Diese Kombination aus individueller Heiligung und kollektiver Anstrengung für das Reich Gottes ist charakteristisch für viele Offenbarungen der Wiederherstellung. Der Herr ruft sein Volk nicht nur zum individuellen Fortschritt auf, sondern auch zu einer gemeinsamen Vorbereitung auf das Kommen des Herrn und die Errichtung Zions. Abschnitt 95 zeigt exemplarisch, wie sehr diese beiden Ebenen – persönlich und gemeinschaftlich – miteinander verwoben sind.
Verbindung zu anderen Offenbarungen und heutigen Anwendungen
Die Aufforderung in Lehre und Bündnisse 95 steht in engem Zusammenhang mit anderen Offenbarungen über den Tempelbau. In Lehre und Bündnisse 88 hatte der Herr bereits Weisung zum Bau eines Hauses gegeben, „das dem Herrn geweiht ist“. In Abschnitt 94 wurden konkrete Pläne für den Bau zweier Häuser offenbart – eines für die Erste Präsidentschaft und ein weiteres als Versammlungs- und Unterrichtsgebäude. Abschnitt 95 wiederum macht deutlich, dass es sich bei diesen Plänen nicht um bloße Empfehlungen handelte, sondern um göttliche Gebote mit ernsten Konsequenzen bei Vernachlässigung.

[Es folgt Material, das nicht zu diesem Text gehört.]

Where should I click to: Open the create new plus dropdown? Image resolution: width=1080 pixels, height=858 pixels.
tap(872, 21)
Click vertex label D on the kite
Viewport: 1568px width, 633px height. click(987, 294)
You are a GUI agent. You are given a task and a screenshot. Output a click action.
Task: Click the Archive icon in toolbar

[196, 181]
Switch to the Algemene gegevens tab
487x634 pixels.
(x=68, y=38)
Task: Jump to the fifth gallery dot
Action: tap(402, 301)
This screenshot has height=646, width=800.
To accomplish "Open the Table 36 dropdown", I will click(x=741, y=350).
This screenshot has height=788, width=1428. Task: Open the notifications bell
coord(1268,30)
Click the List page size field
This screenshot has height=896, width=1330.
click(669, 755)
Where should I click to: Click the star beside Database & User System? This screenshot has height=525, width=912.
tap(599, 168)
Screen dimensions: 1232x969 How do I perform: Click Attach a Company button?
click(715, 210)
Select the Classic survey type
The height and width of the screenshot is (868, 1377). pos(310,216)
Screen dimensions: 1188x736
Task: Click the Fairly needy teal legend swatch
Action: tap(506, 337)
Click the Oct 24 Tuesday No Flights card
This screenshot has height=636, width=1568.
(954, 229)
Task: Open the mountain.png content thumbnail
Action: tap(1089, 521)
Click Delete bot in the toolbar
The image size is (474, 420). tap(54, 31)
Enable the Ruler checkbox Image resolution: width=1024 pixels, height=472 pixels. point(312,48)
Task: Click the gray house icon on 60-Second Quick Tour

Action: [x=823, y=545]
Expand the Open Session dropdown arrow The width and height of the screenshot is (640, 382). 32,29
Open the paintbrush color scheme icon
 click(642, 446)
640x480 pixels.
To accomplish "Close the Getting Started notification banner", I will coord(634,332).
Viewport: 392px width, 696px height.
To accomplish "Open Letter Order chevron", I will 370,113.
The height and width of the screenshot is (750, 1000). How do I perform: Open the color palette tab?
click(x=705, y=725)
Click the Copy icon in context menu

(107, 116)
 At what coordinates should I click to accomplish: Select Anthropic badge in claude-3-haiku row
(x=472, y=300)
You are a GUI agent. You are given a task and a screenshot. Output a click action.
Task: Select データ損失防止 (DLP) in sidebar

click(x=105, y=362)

Die heutige Relevanz dieser Offenbarung ist deutlich: Auch heute lädt der Herr seine Heiligen ein, sich auf den Tempel vorzubereiten – sei es durch persönliche Würdigkeit, durch den Dienst an den Verstorbenen oder durch Unterstützung beim Bau neuer Tempel. Präsident Russell M. Nelson hat in unserer Zeit immer wieder betont, dass der Tempel das Zentrum geistiger Stärke und Offenbarung ist. Die Mahnung des Herrn in Abschnitt 95 – nicht zu zaudern, sondern mutig voranzugehen – ist daher auch heute aktuell.
Fazit
Lehre und Bündnisse 95 ist eine kraftvolle Mahnung zur Umkehr, zum Gehorsam und zur aktiven Mitwirkung am Aufbau des Reiches Gottes. Die Heiligen in Kirtland hatten eine große Vision empfangen, aber sie hatten gezögert, sie umzusetzen. Der Herr rief sie zur Ordnung – nicht aus Zorn, sondern aus Liebe. Er wollte sie segnen, aber der Segen war an Bedingungen geknüpft. Dieser Abschnitt erinnert uns daran, dass der Herr unsere Mitarbeit erwartet, dass er uns aber auch mit Macht und Herrlichkeit begegnet, wenn wir seine Gebote befolgen. Der Bau des Kirtland-Tempels wurde zur Erfüllung dieser Verheißung – und ist bis heute ein Symbol für die Segnungen, die dem Gehorsam folgen.